Geltrude si ricordò allora di parecchie persone le quali, con profondo
senso d'umiltà, l'avevano supplicata di offrire a Dio per loro, in
memoria dei doni dei Magi, alcune preghiere che aveva recitate in
preparazione alla festa. Mentre faceva tale offerta con tutto il cuore,
il Signore Gesù le apparve, attraversando il cielo con quel secondo
dono della sua Sposa, per presentarlo a Dio Padre. Tutta la Corte
celeste accorreva a Lui d'intorno, magnificando quello splendido
regalo. Ella ben comprese allora che, se un'anima offre a Dio le sue
preghiere ed azioni, tutta la Corte celeste esalta quel dono, come
offerta preziosa all'occhio del Signore. Quando poi l'anima, non
contenta di offrire i suoi beni, vi aggiunge le opere perfettissime dei
Figlio di Dio, i Santi, come già dicemmo, mostrano tanta riverenza a
quel dono come la cosa più preziosa, al di sopra della quale non sta
che l'Unica e adorabile Trinità.
Un'altra volta, mentre al S. Vangelo si leggevano, nella stessa
solennità quelle parole « Et procidentes adoraverunt eum - prostrati lo
adorarono » ella, con sentimento di grande fervore, si prostrò ai piedi
di Gesù divotamente, per adorarlo in nome di tutto ciò che esiste, in
cielo, in terra e nei luoghi inferiori.
Non trovando Geltrude però alcuna offerta degna di Dio, si mise a
percorrere tutto il mondo, con la brama ansiosa di cercare qualche cosa
che potesse essere presentata al suo Diletto. Mentre, ardente del più
puro amore, correva con l'immaginazione tutta la terra, trovò in grande
quantità cose disprezzabili che chiunque avrebbe rifiutato, perchè
scorie che non potevano contribuire alla gloria ed alla lode di Dio.

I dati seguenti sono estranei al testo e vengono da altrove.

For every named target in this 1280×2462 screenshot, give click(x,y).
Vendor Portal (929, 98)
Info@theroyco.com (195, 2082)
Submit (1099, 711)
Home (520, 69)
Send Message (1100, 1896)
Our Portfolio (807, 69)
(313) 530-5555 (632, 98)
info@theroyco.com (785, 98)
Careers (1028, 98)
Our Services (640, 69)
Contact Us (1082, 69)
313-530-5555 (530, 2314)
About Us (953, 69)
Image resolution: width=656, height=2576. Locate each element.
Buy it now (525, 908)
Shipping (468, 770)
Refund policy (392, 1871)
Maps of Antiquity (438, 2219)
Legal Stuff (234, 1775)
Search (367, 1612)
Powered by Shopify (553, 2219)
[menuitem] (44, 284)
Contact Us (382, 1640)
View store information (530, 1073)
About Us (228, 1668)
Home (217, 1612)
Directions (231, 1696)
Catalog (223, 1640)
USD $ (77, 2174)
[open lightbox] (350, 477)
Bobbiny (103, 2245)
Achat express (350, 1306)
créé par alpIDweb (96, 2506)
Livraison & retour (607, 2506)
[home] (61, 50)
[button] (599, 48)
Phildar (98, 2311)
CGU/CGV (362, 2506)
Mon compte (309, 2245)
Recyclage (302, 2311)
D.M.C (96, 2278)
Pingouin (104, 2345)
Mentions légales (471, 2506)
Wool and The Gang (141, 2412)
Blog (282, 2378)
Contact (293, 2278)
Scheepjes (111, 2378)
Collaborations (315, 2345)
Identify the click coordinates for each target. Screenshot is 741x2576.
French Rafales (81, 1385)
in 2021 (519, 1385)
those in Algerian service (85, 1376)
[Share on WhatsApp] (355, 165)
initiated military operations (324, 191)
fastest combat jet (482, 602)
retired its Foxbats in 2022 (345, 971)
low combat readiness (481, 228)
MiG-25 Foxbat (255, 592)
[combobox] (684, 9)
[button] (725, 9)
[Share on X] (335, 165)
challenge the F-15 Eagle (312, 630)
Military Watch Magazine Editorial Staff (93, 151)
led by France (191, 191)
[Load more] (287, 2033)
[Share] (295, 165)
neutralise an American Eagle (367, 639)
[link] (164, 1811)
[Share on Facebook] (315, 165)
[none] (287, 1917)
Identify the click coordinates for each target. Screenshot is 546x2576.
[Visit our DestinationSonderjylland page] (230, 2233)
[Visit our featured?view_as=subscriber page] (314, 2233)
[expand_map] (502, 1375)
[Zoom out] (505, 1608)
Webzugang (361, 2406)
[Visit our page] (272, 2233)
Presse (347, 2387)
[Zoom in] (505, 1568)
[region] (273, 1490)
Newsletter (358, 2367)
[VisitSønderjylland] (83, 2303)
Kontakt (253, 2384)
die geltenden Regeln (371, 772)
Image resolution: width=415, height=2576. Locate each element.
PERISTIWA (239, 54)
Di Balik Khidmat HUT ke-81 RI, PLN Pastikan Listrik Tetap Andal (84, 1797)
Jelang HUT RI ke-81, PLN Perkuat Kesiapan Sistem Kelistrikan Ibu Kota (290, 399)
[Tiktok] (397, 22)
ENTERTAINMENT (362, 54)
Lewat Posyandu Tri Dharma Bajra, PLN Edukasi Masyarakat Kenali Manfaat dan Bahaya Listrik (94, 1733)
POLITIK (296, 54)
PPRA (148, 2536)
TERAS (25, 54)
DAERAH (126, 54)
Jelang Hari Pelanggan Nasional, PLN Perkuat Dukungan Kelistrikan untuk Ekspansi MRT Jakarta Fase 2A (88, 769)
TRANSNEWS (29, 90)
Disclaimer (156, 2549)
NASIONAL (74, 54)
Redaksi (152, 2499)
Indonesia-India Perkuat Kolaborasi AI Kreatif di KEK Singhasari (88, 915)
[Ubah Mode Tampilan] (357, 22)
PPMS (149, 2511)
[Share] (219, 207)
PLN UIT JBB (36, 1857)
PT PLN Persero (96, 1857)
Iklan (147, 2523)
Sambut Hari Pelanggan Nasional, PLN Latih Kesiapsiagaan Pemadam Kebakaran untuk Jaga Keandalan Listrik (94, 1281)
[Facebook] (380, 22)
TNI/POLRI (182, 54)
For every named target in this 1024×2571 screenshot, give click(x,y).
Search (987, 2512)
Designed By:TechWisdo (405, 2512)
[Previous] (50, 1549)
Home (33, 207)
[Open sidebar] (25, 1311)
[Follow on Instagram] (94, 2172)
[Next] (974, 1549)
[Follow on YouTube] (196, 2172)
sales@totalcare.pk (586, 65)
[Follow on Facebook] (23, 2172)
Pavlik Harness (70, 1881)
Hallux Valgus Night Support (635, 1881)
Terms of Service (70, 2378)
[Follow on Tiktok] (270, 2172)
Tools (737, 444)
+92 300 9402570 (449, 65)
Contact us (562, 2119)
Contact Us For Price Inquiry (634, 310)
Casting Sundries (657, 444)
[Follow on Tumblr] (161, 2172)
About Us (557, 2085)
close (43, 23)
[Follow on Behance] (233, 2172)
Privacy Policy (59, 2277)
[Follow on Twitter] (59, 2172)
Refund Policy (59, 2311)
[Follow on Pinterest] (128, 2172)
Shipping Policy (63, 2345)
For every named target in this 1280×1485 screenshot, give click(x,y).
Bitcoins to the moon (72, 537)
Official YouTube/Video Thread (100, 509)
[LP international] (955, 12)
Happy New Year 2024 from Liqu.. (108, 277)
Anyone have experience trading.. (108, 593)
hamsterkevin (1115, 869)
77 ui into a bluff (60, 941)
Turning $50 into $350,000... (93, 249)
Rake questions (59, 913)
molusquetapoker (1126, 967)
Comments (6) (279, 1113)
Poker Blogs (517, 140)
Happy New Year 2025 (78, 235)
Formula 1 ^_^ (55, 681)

Invece con geniale pensiero le fece sue avidamente, per trasformarle in
cose degne di Colui che tutte le creature devono servire.
Raccolse dunque in cuore tutti i dolori, le pene, le ansietà, i timori
sofferti senza rassegnazione, con senso di umana fragilità;
s'impossessò di tutta la falsa santità, delle preghiere recitate senza
divozione dagli ipocriti, dai farisei, dagli eretici e gente consimile;
infine raccolse l'affezione naturale, l'amore morboso, falso ed impuro
dispensato da tante creature; trasformando quel cumulo di miserie con
l'ardore di desideri infuocati, quasi in mistico crogiolo, le presentò
al Salvatore, ridotte a mirra squisita, a fragrantissimo incenso,
all'oro più puro.
Gesù, seguendo con immensa gioia questo lavoro, tanto ingegnoso della
sua Sposa, s'affrettò a gradirlo. Pose quelle offerte come fulgide
gemme, nel suo stesso diadema reale, dicendo con ineffabile sorriso: «
Sono le perle del tuo amore! Le porterò sempre come ricordo della tua
straordinaria tenerezza verso di me, le porterò sulla corona che cinge
la mia fronte, dinanzi a tutta la Corte celeste, glorificandomi di
averle ricevute da te, o mia diletta Sposa; così appunto fanno gli
imperatori della terra, fissando sulla loro corona quella gemma,
chiamata volgarmente ein Besant, unica in tutto l'universo ».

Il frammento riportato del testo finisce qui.